• Exercise instructions: Write out every one of the records below, line for line, without changing anything.

• Data to use:
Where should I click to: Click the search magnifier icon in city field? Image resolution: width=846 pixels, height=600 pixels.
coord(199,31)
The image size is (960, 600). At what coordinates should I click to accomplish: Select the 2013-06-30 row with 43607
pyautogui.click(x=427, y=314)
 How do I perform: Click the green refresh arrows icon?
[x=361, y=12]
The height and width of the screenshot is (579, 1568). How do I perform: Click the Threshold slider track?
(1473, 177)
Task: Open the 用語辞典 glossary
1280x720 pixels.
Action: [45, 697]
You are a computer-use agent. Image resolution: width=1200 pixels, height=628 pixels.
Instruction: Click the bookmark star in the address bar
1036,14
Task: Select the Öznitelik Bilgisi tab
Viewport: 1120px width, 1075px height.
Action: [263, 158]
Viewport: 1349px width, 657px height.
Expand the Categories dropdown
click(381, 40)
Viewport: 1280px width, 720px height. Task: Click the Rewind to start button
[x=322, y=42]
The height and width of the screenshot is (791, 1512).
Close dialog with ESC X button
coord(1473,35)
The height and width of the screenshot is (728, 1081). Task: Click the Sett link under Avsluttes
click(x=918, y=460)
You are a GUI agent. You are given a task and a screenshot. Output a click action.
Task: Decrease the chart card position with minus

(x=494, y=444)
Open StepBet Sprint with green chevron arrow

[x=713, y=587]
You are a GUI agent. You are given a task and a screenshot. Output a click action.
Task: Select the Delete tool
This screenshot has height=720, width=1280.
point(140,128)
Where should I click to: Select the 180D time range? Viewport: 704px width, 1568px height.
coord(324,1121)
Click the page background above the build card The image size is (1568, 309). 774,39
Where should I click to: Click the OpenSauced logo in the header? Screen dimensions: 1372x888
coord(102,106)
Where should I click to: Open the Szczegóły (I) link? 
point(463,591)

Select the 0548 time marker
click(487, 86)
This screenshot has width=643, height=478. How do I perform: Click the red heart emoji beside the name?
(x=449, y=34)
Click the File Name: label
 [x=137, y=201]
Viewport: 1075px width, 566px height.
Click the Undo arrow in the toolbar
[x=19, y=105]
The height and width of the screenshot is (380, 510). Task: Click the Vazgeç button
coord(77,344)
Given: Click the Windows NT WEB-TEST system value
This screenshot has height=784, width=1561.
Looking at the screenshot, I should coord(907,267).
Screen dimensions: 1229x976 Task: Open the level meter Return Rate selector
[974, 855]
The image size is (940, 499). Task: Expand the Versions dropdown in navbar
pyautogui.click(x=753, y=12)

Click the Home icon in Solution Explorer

• Reply:
Where should I click to: Click the search magnifier icon in city field? Image resolution: width=846 pixels, height=600 pixels.
coord(199,31)
The image size is (960, 600). At what coordinates should I click to accomplish: Select the 2013-06-30 row with 43607
pyautogui.click(x=427, y=314)
 How do I perform: Click the green refresh arrows icon?
[x=361, y=12]
The height and width of the screenshot is (579, 1568). How do I perform: Click the Threshold slider track?
(1473, 177)
Task: Open the 用語辞典 glossary
1280x720 pixels.
Action: [45, 697]
You are a computer-use agent. Image resolution: width=1200 pixels, height=628 pixels.
Instruction: Click the bookmark star in the address bar
1036,14
Task: Select the Öznitelik Bilgisi tab
Viewport: 1120px width, 1075px height.
Action: [263, 158]
Viewport: 1349px width, 657px height.
Expand the Categories dropdown
click(381, 40)
Viewport: 1280px width, 720px height. Task: Click the Rewind to start button
[x=322, y=42]
The height and width of the screenshot is (791, 1512).
Close dialog with ESC X button
coord(1473,35)
The height and width of the screenshot is (728, 1081). Task: Click the Sett link under Avsluttes
click(x=918, y=460)
You are a GUI agent. You are given a task and a screenshot. Output a click action.
Task: Decrease the chart card position with minus

(x=494, y=444)
Open StepBet Sprint with green chevron arrow

[x=713, y=587]
You are a GUI agent. You are given a task and a screenshot. Output a click action.
Task: Select the Delete tool
This screenshot has height=720, width=1280.
point(140,128)
Where should I click to: Select the 180D time range? Viewport: 704px width, 1568px height.
coord(324,1121)
Click the page background above the build card The image size is (1568, 309). 774,39
Where should I click to: Click the OpenSauced logo in the header? Screen dimensions: 1372x888
coord(102,106)
Where should I click to: Open the Szczegóły (I) link? 
point(463,591)

Select the 0548 time marker
click(487, 86)
This screenshot has width=643, height=478. How do I perform: Click the red heart emoji beside the name?
(x=449, y=34)
Click the File Name: label
 [x=137, y=201]
Viewport: 1075px width, 566px height.
Click the Undo arrow in the toolbar
[x=19, y=105]
The height and width of the screenshot is (380, 510). Task: Click the Vazgeç button
coord(77,344)
Given: Click the Windows NT WEB-TEST system value
This screenshot has height=784, width=1561.
Looking at the screenshot, I should coord(907,267).
Screen dimensions: 1229x976 Task: Open the level meter Return Rate selector
[974, 855]
The image size is (940, 499). Task: Expand the Versions dropdown in navbar
pyautogui.click(x=753, y=12)

Click the Home icon in Solution Explorer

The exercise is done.